Osteoprotegerin and fibroblast growth factor 23 in the development of cardiovascular events in chronic kidney disease]

Aim. To study the role of the bone mineral metabolic mediators osteoprotegerin (OPG) and fibroblast growth factor 23 (FGF-23) in the mechanisms of cardiovascular events (CVEs) in chronic kidney disease (CKD). Subjects and methods. Sixty-eight patients (30 men and 38 women) aged 38 to 64 years (mean age 49+/-6.3 years) with Stages III-VD CKD were examined. The stages of CKD were determined in accordance with the NKF-K/DOQI guidelines; glomerular filtration rate was calculated using the CKD-EPI formula. Serum OPG and FGF-23 were examined in all the patients, by applying commercial enzyme immunoassay kits.
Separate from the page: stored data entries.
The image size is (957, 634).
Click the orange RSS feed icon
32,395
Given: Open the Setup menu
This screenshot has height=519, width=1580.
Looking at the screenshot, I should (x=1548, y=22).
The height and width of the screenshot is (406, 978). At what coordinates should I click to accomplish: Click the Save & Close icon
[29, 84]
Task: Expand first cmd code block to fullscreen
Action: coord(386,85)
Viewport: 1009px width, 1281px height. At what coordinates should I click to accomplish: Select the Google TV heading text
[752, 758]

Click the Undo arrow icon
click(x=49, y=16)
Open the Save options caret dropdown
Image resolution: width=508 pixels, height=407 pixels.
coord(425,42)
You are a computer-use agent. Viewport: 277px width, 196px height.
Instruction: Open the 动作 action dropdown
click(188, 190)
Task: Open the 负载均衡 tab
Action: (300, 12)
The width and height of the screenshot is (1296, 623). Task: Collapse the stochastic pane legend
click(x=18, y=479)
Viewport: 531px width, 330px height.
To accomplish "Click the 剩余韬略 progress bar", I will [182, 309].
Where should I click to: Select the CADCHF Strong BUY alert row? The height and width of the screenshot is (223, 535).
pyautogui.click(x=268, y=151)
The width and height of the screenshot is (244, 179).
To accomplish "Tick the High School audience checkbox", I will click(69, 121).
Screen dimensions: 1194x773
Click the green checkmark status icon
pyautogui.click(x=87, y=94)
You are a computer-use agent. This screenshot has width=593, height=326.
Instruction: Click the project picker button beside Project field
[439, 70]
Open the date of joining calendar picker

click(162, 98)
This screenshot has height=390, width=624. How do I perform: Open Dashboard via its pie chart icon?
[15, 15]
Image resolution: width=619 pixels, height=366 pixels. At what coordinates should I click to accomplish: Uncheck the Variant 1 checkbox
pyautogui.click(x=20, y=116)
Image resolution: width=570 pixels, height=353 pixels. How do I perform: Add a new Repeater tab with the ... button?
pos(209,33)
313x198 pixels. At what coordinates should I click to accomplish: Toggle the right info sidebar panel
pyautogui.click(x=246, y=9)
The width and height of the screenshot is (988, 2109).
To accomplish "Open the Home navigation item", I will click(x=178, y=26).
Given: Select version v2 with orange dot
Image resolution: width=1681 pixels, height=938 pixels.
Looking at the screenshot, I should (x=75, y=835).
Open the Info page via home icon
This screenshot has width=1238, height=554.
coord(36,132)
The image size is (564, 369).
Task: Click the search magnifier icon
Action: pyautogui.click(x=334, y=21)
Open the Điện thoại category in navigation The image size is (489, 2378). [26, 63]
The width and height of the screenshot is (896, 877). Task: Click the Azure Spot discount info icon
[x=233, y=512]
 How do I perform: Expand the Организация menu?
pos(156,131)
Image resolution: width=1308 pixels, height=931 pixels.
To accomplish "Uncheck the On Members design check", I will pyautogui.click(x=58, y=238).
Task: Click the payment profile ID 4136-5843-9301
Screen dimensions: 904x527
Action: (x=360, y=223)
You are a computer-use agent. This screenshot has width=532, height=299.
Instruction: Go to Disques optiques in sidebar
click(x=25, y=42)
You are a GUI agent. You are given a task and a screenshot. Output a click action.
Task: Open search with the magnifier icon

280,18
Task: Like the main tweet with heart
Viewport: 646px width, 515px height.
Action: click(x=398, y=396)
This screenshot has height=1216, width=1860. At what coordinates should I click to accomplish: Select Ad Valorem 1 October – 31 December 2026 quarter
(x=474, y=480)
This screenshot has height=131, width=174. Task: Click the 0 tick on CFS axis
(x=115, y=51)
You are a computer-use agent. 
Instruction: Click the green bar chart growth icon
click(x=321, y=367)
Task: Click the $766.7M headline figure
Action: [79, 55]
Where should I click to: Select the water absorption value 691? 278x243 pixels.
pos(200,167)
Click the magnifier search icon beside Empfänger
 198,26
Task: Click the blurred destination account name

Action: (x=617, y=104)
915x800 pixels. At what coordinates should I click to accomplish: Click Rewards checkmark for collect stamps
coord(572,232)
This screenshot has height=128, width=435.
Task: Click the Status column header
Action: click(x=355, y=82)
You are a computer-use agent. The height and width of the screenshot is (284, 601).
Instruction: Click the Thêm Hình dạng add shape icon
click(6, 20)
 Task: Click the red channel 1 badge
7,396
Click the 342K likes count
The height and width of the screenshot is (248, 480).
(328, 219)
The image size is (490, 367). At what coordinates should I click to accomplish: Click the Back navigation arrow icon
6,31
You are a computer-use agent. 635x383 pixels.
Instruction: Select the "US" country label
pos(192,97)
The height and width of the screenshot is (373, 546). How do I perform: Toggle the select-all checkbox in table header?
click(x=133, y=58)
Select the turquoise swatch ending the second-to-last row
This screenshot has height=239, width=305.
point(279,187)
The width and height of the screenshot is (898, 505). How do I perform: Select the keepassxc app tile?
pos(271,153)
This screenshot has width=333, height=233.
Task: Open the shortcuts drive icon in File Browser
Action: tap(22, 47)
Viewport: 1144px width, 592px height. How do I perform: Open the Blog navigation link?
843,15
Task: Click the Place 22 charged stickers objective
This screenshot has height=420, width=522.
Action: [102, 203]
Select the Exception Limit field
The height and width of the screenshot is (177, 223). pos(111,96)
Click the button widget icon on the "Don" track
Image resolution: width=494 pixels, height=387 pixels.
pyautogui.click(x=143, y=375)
Doppler echocardiography was performed to evaluate the morphofunctional state of the left ventricle (LV). Results. As renal failure progressed from Stage Ill to Stage VD CKD, the examined patients had higher serum OPG and FGF-23 concentrations. The levels of OPG and FGF-23 and the morphofunctional indicators of LV lesion, blood pressure, and anemia showed a strong direct correlation that preserved its significance in analyzing the factors in question in relation to the function of the kidneys and the pattern of cardiovascular system lesion. Conclusion. The morphogenetic proteins OPG and FGF-23 seem to play a significant role not only in bone remodeling processes, but also in the development of CVEs in CKD.